Breton (1896-1966) no fue solamente un escritor surrealista sino, como se sabe, el primer teórico y cabeza visible del surrealismo, que fundó con la publicación del Manifiesto del Surrealismo (el primero de varios) en 1924. En las décadas posteriores, el movimiento que empezó como una propuesta de ruptura radical creció, se diversificó, se fragmentó y comenzó a ser asimilado en la tradición del arte occidental, como probablemente era inevitable, pero Breton, a su propia manera, siguió defendiéndolo hasta su muerte. El arte mágico apareció menos de diez años antes de ésta, en 1957, como parte de una colección del Club Français du Livre, ricamente ilustrada con fotografías de obras artísticas desde la prehistoria hasta el siglo XX. La edición estaba pensada para ser pequeña y de difícil acceso: un libro para coleccionistas, que en efecto estuvo largo tiempo agotado.
La nueva edición de Atalanta —diseñada por su director, Jacobo Siruela, y traducida por el gran Mauro Armiño— recupera el texto y las reproducciones de la original no solamente por su belleza, sino porque, en varios sentidos, El arte mágico resulta una especie de testamento artístico de Breton y una reafirmación del pensamiento surrealista más allá de la existencia del movimiento como tal. El surrealismo ha sido, y puede seguir siendo, una cara oculta, una sombra o un complemento, del racionalismo: no su negación sino su trascendencia, una exploración de la conciencia humana y una apuesta por su libertad.
El libro opera al menos de dos formas distintas en quien lo lee. La primera es superficial: por sí mismas, las imágenes —producto de una labor curatorial extensa y cuidadosa— provocan la maravilla, pues son bellas y desconcertantes. La estatuilla de marfil de la Venus de Lespugue (de algún momento entre el año 27 mil y el 20 mil a. C.), la imagen de un andrógino en un códice medieval del siglo XIV, La aparición de Gustave Moreau (c. 1876), El cerebro del niño de Giorgio de Chirico (1914) o un fotograma de la película Häxan: la brujería a través de los tiempos de Benjamin Christensen (1922) comparten el poder del distanciamiento fantástico: “qué rara se ve”, podemos decir de cualquiera, y al compararla con nuestra imagen de “lo normal” o “lo real” pondremos en juego, aun si no lo deseamos, las definiciones y las prejuicios que controlan nuestra percepción del mundo.

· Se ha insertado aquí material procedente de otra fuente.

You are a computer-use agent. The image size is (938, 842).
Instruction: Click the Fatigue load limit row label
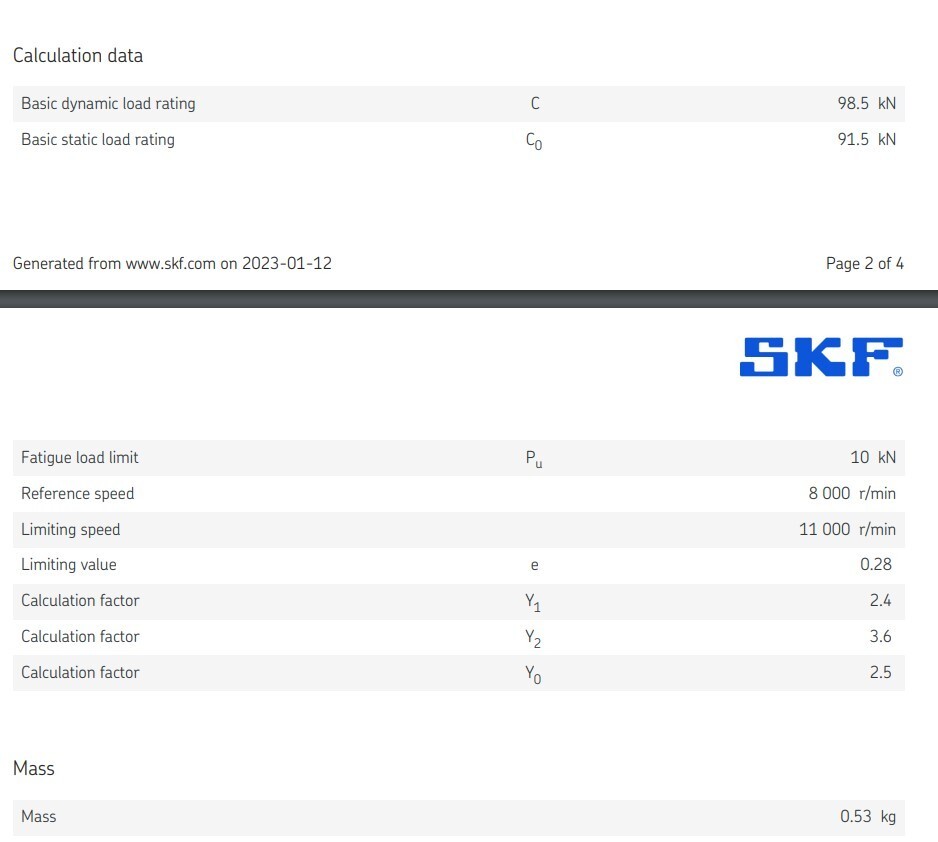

La segunda forma es más profunda porque involucra la semejanza crucial entre el surrealismo y la magia: el sobrepasar, o rodear, o poner en pausa a la razón, para no sólo reconocer los contornos de nuestra manera habitual de pensar sino para intentar alguna otra. Esto no requiere, ni rechaza, creencia alguna en lo sobrenatural. La “consigna fundamental del surrealismo”, escribe Breton, es la “liberación sin condiciones del espíritu”; esa noción es la base para proponer el surrealismo como nada menos que una posibilidad de vida y de una ruta difícil para el pensamiento. No de contemplación y abandono, sino de aprendizaje y esfuerzo: un camino estrecho, lejos de ilusiones, como el que se ofrece a los iniciados en la mejor tradición de la escritura mágica, desde John Dee hasta Eliphas Lévi. En estos días de mercantilización y saturación informativa, se nos sigue queriendo vender lo mágico como “oculto”, inaccesible a todos salvo unos pocos iniciados, cuando nunca ha sido más fácil —como ya decía— conseguir fórmulas mágicas, recetas para la felicidad, gurús y otros amos a quienes entregar la voluntad. Esa rendición es la causa de muchos males de nuestras sociedades actuales: no estaría mal volver a escuchar la voz de André Breton y pedirle, como a un oráculo, otra pista: otro punto de partida para interpretar y modificar nuestro presente.
Nota final
Al término del libro hay una larga sección en la que personalidades de la cultura occidental de mediados de siglo responden (o no) una encuesta de diez preguntas escritas por Breton acerca de los temas de 'El arte mágico'. El libro revela su edad en la escasez de mujeres entre esos entrevistados, igual que en varios giros del texto que ahora parecen anticuados, como decir “el hombre” en lugar de “la humanidad” o alguna otra frase más incluyente. Pero haríamos mal en rechazar El arte mágico´´ por ser un texto de su tiempo en esos aspectos. Para André Breton, su lección fue intuida o revelada, más grande que él y que su propia época.